Can you tell us the story of what led you to this particular career path?
Heading into my senior year at Delaware in the early 1990’s, my dad arranged for me to have a summer internship with an insurance company in Wilmington, Delaware. I was responsible for writing user documentation for their homegrown insurance claims software system. While I worked on that internship, I started to realize that sometimes the error messages were a bit confusing and it wasn’t clear what the user was supposed to do. I found this really interesting, so when I returned to campus in the fall, I elected to take an independent study credit class. I found a professor to sponsor my project and I did a deep dive into what makes some systems easier to use and learn than others. This was at a time when user experience (UX) was not yet a thing, and the internet was just emerging.
A few years later, when my kids were very young, I revisited this question and decided to teach myself website design and development. After volunteering my time with a non-profit to learn web design basics, I got into building small business websites based on the user experience best practices I had learned and researched in college. The internet was starting to take off and companies all wanted websites, but DIY tools didn’t exist yet, so this was a service that was very much in demand at the time. After 5 years helping over 100 small, non-profit, and home-based businesses create or improve their websites, I was nominated by my local Small Business Development Center (SBDC) for a Small Business Administration (SBA) award. I didn’t realize the scope of what I’d accomplished until I won two SBA awards in 2008 for my work supporting home-based business — one for the state of Maryland and the other for the entire mid-Atlantic region.
Following the recession of 2008, I decided to pivot my marketing and web skills into the corporate arena, working my way up within a leading cybersecurity company and later taking my skills into the healthcare technology space. I worked heavily with both online and in-person events as part of my past roles. Looking for a change, I now work on the inside of the entertainment and events industry, and I enjoy being able to help our clients to make their events successful and their audiences happy.

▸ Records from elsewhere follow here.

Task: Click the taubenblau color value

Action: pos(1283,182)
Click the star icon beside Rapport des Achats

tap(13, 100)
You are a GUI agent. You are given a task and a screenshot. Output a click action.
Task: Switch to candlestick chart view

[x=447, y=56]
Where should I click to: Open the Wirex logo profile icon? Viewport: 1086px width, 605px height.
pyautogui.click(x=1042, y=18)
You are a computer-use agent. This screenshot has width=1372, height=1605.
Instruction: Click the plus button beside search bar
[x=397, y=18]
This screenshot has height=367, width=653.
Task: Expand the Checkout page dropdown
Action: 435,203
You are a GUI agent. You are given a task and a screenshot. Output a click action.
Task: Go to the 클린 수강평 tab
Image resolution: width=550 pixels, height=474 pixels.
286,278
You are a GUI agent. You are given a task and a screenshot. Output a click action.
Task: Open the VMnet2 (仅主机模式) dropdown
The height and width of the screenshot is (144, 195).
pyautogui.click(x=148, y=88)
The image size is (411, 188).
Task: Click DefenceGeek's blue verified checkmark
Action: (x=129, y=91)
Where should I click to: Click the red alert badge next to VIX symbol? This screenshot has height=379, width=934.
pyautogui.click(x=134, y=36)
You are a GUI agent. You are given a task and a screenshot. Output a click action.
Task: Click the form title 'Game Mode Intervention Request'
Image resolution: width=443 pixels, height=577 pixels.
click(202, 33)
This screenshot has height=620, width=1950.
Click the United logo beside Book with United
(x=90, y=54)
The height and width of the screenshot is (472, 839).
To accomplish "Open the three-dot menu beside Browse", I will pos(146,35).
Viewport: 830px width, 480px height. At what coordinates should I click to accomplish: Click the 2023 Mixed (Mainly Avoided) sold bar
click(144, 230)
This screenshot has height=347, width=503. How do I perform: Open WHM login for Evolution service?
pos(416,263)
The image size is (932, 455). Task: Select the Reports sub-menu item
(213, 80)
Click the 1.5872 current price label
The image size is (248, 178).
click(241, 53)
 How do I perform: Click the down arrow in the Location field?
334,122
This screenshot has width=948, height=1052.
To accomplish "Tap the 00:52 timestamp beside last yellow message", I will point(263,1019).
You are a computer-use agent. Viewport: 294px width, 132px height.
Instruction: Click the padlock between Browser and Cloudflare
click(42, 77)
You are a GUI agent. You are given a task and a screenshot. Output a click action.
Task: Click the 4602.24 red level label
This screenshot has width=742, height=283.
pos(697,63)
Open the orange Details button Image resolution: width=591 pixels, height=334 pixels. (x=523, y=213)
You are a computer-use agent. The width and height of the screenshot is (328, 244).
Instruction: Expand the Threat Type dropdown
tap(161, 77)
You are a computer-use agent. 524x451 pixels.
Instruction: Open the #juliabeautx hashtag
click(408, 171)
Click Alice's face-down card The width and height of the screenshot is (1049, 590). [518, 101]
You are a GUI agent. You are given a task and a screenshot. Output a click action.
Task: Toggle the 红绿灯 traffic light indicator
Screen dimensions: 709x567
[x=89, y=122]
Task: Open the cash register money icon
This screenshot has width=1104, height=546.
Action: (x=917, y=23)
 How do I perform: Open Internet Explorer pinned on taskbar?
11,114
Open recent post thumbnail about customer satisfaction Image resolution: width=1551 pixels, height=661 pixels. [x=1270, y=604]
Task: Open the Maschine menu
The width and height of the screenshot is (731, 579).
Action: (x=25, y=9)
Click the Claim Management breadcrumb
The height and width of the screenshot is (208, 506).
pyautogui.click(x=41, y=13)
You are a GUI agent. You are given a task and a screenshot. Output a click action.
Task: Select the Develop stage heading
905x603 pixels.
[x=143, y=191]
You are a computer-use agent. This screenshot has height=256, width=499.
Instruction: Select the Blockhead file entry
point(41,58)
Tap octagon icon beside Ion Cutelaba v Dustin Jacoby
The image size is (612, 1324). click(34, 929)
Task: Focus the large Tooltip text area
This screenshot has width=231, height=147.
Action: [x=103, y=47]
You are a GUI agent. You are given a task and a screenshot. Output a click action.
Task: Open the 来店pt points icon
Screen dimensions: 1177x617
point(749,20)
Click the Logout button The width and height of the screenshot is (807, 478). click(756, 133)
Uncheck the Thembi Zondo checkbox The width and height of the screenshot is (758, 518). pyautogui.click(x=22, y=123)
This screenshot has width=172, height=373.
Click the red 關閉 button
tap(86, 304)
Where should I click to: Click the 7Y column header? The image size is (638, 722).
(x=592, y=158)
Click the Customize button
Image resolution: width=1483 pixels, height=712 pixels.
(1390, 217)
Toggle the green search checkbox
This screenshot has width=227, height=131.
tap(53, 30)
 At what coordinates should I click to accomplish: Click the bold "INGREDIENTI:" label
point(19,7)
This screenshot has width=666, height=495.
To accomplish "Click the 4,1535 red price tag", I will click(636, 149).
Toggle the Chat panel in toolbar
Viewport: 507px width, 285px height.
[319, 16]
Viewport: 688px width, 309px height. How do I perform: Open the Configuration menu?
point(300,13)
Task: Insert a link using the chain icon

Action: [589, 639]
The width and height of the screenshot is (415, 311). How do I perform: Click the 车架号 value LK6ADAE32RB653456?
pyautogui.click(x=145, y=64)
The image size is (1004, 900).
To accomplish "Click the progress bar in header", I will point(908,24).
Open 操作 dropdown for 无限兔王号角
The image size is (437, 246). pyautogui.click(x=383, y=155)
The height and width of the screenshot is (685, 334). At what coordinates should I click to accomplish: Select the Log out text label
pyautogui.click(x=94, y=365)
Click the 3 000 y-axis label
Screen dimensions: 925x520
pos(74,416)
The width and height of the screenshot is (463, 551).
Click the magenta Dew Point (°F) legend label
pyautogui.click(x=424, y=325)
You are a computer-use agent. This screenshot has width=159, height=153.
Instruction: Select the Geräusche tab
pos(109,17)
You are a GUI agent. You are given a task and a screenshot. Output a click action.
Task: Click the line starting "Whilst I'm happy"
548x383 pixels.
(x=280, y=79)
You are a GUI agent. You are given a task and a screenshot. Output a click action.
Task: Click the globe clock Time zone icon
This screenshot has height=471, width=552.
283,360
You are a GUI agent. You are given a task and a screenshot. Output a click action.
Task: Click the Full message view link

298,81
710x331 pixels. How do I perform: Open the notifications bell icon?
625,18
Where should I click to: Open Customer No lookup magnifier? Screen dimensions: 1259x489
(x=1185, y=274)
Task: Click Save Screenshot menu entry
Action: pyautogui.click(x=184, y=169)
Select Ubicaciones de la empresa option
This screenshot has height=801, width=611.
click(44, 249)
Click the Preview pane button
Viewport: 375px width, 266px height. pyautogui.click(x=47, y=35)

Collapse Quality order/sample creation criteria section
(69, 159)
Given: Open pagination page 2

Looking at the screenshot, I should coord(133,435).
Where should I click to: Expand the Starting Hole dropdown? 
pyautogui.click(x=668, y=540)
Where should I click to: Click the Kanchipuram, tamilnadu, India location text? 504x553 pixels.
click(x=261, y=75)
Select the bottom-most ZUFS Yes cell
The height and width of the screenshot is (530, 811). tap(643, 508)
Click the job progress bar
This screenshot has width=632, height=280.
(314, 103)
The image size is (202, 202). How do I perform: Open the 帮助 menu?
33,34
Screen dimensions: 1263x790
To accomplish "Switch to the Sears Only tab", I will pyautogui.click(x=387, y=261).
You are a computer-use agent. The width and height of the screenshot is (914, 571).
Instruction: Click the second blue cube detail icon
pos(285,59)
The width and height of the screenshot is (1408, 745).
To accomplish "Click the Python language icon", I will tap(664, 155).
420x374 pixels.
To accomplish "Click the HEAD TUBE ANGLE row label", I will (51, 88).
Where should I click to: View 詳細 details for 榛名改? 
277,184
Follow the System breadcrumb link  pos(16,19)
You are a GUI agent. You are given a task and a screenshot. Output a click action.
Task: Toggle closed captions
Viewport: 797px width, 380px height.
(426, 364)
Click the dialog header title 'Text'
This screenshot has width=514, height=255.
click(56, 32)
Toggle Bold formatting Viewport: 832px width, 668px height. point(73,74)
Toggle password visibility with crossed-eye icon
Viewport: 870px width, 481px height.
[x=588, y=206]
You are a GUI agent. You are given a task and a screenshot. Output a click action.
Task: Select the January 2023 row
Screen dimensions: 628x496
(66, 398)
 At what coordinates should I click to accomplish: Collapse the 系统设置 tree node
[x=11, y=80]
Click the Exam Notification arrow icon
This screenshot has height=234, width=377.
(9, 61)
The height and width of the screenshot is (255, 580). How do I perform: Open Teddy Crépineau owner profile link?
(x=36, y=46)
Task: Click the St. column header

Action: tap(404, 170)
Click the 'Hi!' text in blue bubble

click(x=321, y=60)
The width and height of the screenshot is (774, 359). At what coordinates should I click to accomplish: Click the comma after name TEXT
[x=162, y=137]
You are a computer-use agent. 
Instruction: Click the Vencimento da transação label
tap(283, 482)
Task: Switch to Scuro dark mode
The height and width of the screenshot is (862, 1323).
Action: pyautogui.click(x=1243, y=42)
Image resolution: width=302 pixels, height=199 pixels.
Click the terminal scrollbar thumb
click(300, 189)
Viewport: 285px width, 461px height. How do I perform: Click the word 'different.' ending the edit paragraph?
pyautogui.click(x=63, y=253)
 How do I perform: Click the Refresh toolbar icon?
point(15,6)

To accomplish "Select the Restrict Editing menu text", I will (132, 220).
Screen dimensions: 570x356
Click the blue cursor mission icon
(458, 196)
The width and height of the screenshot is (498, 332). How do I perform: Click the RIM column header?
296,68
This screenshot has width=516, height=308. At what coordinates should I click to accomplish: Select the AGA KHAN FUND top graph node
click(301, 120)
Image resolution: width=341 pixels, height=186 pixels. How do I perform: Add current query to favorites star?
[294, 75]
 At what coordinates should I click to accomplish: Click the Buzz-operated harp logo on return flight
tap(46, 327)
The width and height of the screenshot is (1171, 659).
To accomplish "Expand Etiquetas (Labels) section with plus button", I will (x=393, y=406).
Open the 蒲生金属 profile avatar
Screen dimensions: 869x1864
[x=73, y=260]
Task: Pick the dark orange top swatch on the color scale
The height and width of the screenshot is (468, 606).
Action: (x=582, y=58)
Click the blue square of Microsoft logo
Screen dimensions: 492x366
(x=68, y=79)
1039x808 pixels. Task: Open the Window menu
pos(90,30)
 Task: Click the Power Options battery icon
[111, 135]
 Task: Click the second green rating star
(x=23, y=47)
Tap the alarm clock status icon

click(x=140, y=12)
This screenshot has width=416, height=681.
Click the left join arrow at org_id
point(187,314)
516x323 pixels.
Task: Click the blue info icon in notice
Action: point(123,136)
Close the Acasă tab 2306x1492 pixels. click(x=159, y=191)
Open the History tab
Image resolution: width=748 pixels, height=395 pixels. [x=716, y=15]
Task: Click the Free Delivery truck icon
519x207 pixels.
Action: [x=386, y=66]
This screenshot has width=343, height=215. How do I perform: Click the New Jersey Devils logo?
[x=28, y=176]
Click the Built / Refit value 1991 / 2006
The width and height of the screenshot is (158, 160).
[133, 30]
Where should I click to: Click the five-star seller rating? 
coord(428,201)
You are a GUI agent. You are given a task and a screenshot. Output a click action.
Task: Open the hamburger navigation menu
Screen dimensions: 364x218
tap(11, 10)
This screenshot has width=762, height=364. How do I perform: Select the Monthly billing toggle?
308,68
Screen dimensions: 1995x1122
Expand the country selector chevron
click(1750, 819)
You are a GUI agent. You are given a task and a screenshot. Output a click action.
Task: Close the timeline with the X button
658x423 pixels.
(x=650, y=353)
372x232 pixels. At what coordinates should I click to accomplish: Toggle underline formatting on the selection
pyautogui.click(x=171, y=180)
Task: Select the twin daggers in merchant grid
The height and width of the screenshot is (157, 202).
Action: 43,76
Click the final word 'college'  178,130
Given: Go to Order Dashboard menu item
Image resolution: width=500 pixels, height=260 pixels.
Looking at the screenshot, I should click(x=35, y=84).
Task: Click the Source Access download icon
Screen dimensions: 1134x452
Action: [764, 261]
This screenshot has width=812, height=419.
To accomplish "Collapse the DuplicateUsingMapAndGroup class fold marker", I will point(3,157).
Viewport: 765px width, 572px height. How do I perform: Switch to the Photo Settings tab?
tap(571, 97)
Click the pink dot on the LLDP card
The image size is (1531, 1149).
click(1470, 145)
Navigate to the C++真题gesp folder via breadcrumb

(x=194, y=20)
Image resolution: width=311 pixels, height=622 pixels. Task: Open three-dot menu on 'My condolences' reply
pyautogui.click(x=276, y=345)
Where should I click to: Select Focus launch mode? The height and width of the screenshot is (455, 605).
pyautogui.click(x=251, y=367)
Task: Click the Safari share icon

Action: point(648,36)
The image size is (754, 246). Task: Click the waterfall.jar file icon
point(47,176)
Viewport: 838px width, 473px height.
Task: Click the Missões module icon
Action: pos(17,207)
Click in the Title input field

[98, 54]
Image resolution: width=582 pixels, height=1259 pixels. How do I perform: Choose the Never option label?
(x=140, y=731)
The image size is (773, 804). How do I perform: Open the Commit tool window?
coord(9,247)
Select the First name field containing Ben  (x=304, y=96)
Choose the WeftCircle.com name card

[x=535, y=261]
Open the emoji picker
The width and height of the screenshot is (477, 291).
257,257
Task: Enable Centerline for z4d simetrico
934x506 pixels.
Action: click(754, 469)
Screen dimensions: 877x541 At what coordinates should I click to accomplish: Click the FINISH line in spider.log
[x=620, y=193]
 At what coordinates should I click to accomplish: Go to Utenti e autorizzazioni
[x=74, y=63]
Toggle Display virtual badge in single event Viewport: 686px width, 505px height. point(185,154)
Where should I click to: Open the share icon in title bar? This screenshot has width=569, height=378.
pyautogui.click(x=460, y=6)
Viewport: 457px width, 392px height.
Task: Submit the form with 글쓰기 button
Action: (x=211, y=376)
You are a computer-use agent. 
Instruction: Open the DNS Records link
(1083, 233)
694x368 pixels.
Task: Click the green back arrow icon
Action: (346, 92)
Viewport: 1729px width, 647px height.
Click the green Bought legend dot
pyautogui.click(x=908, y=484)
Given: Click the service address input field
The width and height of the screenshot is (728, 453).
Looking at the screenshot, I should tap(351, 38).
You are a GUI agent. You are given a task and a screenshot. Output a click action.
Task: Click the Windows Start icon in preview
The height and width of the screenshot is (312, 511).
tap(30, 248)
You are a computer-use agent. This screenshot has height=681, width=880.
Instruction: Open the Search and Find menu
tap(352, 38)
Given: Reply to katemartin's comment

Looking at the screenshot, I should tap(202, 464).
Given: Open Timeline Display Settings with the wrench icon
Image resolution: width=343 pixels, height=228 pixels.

Can you share a story about the funniest mistake you made when you were first starting? Can you tell us what lesson you learned from that?
One of my early website clients was my local sheriff’s union. I worked closely with police officers who volunteered for the board of the organization, and while building and later maintaining their website, I got to know many of their names over the years. This came in handy when, one day, I got pulled over for speeding just over the speed limit not far from my neighborhood. I saw the name of the officer (he had a unique name) and I casually mentioned that I recognized his name from building their union website with their current union president. I was able to talk my way out of my speeding mistake and received a warning instead. I didn’t want to push my luck in the future, so I slowed down on that road after that close call. I also gained a new appreciation for the work my police clients were doing every day.
Is there a particular book, podcast, or film that made a significant impact on you? Can you share a story or explain why it resonated with you so much?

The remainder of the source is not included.